◆ ATTIVITÀ A ◆
Indica se ciascuna affermazione concorda con il brano su Goethe e Bruno, rispondendo sì o no e citando testualmente le parole decisive del brano. (i) Per Bruno la filosofia ha significato solo se posta come fondamento capace di effettuare la perfezione dell'intelletto. (ii) La scienza così configurata rimanda a una semplice constatazione teorica della verità. (iii) Nei Furori bruniani il vedere con gli "occhi dello spirito" equivale a scorgere Diana nella sua pura nudità.
◆ ATTIVITÀ B ◆
Riscrivi il passo del brano su Goethe e Bruno compreso tra "Di questo modo" e "è affatto casuale.", estremi inclusi, sostituendo "filosofia" con "scienza".

Ho avvicinato il nome di Goethe a quello di Bruno e la cosa potrebbe sembrare forse un po’ forzata. Questo accostamento è però meno difficile da operare di quanto a prima vista possa sembrare; anzi, se vogliamo parlare di una filosofia ermetica in Goethe non è errato affermare che egli ne abbia proprio una concezione per certi versi rinascimentale e bruniana in particolare. Per Bruno infatti la filosofia acquista significato solo se viene posta come fondamento in grado di “effettuare la perfezione de l’intelletto”[8], ovvero, la perfezione dell’io conoscente, cosa che in Goethe si concretizza nel esercizio di quell’ “Anschauen” che gli permetterà, come fa dire al suo Faust, di afferrare con lo spirito “le cose più alte, le cose più profonde”.[9] Per entrambi si tratta in sintesi di realizzare un filosofare come contemplazione naturale dell’unità in grado di fondare ontologicamente l’atto conoscitivo individuale. A questo fine è però necessaria un’ascesi. Un ascetica intesa nel suo originario significato di “esercizio” additante quindi una tonalità schiettamente pratica e operativa di scienza sperimentale. Così configurata questa scienza non rimanda ad una semplice constatazione teorica della verità, bensì introduce la possibilità di un radicale rinnovamento della dimensione conoscitiva dell’uomo, tendente a coinvolgere non solo la parte logica ma l’intera sua sfera vitale. In sostanza essa rimanda ad uno sforzo di perfezionamento dell’essere, che si traduce in una conversione (revulsione) del suo stesso pensiero in un vero e proprio percepire pensante, avviandolo così verso un nuovo rapporto di causazione tra sé e il mondo. Questa nuova dimensione appercettiva coincide appunto in Goethe nell’ “Anschauen”, in quel vedere con gli “occhi dello spirito” che nei Furori bruniani equivale a scorgere Diana nella sua pura nudità.[10] Come si può notare anche se cambiano i termini la sostanza rimane essenzialmente la medesima.
Di questo modo di intendere la filosofia vi sono ovviamente testimonianze in pensatori anche più vicini al nostro tempo. Riporto il passo di uno di essi che mi sembra tra tutti il più appropriato per la nostra discussione e la cui connessione con Goethe non è affatto casuale.

◆ RECORD FORNITI ◆
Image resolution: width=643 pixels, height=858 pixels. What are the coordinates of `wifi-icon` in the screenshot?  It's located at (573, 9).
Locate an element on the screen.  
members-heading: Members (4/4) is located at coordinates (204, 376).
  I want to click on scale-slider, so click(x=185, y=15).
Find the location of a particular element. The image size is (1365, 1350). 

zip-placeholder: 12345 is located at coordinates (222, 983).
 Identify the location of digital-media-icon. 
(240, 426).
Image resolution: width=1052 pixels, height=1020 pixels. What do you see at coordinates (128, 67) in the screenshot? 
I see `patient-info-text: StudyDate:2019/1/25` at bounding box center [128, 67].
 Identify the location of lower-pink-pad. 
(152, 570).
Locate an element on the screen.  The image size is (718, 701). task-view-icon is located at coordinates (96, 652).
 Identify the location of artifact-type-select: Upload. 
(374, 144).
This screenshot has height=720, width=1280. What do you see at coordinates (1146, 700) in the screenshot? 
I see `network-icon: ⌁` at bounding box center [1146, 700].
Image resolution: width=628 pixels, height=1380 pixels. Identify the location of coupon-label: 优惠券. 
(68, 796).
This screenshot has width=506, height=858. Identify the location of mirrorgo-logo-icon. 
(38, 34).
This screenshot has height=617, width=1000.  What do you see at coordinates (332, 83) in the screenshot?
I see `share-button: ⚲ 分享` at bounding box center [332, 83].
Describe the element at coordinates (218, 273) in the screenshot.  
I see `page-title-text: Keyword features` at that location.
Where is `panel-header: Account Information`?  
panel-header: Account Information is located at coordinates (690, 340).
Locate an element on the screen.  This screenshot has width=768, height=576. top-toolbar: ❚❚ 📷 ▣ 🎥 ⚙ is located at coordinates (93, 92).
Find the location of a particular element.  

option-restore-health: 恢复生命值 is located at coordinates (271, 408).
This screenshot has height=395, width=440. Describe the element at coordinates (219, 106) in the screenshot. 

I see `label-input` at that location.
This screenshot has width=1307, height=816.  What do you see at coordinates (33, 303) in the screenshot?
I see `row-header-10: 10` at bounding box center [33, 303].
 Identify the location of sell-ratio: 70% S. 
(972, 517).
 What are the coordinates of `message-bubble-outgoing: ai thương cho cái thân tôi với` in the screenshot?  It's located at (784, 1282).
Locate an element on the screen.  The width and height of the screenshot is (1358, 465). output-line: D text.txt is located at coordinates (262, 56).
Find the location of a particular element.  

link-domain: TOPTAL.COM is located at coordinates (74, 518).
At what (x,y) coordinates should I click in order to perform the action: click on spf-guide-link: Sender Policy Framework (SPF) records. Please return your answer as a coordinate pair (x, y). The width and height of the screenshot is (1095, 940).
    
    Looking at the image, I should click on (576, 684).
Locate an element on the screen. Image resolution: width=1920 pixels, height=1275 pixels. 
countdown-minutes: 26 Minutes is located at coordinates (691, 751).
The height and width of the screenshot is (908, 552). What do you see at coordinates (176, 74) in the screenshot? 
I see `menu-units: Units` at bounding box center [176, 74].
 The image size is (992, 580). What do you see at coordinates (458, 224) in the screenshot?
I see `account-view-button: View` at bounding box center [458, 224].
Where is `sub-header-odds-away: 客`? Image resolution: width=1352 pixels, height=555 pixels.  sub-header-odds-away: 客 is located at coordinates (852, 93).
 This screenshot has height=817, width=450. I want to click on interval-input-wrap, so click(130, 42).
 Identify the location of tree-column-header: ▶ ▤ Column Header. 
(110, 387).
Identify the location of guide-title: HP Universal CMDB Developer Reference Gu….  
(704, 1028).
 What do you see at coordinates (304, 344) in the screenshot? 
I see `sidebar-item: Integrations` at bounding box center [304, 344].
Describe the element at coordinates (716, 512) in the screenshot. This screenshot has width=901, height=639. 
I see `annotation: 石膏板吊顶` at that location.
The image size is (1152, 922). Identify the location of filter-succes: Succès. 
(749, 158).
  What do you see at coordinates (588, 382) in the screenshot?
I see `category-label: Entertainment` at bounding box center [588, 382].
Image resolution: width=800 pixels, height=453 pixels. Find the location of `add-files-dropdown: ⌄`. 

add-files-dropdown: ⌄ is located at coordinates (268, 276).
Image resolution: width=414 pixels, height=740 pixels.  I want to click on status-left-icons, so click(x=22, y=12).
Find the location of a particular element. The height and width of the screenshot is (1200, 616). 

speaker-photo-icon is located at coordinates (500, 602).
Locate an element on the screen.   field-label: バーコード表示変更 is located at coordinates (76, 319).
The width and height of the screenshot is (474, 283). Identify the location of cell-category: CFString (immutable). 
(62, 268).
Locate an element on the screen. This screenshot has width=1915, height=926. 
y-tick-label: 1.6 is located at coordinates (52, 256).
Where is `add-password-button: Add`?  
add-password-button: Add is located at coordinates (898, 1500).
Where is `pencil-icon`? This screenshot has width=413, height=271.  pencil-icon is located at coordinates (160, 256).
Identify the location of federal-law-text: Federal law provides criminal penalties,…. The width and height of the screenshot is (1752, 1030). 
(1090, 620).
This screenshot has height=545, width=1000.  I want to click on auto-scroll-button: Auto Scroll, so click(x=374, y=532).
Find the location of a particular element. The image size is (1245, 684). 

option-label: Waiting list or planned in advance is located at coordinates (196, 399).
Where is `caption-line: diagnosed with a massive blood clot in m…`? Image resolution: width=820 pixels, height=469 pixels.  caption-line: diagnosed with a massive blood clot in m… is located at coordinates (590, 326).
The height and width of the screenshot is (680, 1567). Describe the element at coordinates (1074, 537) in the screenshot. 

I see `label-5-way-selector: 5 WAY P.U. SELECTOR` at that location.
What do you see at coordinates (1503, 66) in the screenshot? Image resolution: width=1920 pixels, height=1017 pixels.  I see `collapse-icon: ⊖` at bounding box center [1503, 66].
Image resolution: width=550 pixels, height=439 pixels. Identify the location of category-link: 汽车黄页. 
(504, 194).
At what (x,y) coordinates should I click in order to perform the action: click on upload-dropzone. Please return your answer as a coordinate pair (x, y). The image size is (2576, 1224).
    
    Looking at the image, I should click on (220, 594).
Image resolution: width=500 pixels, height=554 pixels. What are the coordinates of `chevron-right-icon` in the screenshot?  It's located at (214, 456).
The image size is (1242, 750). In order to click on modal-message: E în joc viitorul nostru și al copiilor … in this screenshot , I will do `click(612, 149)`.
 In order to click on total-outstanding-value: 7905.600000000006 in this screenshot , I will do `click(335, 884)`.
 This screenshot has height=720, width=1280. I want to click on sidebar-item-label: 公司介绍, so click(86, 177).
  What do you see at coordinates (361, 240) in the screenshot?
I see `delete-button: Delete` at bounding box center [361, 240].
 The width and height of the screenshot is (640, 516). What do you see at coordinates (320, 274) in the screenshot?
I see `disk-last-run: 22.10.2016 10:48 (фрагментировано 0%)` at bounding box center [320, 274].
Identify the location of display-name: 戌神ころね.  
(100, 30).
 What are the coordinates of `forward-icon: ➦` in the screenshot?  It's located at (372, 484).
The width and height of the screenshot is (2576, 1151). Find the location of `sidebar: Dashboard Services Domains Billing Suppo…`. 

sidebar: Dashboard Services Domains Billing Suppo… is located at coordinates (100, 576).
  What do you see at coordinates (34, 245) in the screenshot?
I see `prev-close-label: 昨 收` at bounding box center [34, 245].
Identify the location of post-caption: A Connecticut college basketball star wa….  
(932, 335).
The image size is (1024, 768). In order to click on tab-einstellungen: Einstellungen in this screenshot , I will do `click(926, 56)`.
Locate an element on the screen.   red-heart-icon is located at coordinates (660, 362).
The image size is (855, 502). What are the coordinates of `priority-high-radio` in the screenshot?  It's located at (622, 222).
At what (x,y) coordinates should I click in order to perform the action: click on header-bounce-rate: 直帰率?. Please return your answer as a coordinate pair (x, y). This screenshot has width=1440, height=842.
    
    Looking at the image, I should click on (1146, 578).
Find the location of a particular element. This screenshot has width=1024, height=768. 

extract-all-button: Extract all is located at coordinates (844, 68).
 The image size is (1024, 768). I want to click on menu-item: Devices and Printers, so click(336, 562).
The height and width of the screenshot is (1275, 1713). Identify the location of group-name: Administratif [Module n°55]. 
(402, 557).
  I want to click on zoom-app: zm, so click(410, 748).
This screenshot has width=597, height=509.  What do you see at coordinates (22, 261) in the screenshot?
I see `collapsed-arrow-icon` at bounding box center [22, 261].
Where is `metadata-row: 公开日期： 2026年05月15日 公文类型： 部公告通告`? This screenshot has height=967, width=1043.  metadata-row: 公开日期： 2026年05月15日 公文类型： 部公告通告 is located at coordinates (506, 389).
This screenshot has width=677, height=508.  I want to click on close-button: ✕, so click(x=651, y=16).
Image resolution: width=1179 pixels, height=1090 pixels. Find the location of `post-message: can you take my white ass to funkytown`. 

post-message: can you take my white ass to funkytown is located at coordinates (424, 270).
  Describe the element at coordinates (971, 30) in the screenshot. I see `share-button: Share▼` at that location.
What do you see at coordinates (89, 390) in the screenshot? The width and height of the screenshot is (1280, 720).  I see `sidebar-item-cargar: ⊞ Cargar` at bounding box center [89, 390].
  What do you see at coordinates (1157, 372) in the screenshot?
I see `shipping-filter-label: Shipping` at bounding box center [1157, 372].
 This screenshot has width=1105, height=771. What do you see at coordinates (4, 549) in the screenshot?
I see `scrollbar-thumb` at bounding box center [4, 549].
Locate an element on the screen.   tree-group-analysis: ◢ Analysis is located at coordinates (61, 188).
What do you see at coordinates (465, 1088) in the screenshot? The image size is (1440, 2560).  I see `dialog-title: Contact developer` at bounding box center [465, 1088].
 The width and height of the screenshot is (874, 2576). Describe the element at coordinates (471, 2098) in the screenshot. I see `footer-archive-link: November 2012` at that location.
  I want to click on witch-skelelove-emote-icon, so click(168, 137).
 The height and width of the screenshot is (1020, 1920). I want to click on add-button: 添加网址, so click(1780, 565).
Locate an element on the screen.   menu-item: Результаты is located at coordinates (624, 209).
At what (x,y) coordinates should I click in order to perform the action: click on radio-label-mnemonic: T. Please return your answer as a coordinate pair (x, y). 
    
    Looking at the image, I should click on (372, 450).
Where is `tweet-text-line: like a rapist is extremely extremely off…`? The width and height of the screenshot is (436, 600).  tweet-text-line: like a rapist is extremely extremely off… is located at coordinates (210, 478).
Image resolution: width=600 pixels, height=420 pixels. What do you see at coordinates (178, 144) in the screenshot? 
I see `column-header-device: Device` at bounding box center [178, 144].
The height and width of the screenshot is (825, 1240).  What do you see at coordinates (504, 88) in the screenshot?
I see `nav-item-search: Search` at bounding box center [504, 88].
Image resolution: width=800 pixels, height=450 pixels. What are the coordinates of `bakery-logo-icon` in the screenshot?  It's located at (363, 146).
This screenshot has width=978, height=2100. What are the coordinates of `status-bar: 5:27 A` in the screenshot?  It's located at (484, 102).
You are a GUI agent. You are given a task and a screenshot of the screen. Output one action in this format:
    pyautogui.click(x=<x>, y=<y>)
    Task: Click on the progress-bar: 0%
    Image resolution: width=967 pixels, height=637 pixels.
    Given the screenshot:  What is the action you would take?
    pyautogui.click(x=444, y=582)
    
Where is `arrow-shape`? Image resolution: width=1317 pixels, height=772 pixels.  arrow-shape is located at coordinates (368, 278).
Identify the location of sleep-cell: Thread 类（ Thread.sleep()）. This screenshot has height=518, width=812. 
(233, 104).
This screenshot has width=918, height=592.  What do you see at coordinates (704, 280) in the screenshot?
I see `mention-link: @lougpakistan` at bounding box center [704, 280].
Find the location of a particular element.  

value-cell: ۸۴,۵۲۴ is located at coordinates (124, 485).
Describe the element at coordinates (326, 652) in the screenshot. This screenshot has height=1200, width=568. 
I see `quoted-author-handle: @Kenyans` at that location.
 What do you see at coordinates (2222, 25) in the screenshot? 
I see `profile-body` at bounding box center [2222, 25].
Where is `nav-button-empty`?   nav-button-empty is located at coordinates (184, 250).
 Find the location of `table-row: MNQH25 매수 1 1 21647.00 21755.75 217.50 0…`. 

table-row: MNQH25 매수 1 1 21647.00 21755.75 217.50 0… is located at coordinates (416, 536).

◆ RISULTATO A ◆
(i) Sì: "Per Bruno infatti la filosofia acquista significato solo se viene posta come fondamento in grado di “effettuare la perfezione de l’intelletto”".
(ii) No: "Così configurata questa scienza non rimanda ad una semplice constatazione teorica della verità".
(iii) Sì: "in quel vedere con gli “occhi dello spirito” che nei Furori bruniani equivale a scorgere Diana nella sua pura nudità".

◆ RISULTATO B ◆
Di questo modo di intendere la scienza vi sono ovviamente testimonianze in pensatori anche più vicini al nostro tempo. Riporto il passo di uno di essi che mi sembra tra tutti il più appropriato per la nostra discussione e la cui connessione con Goethe non è affatto casuale.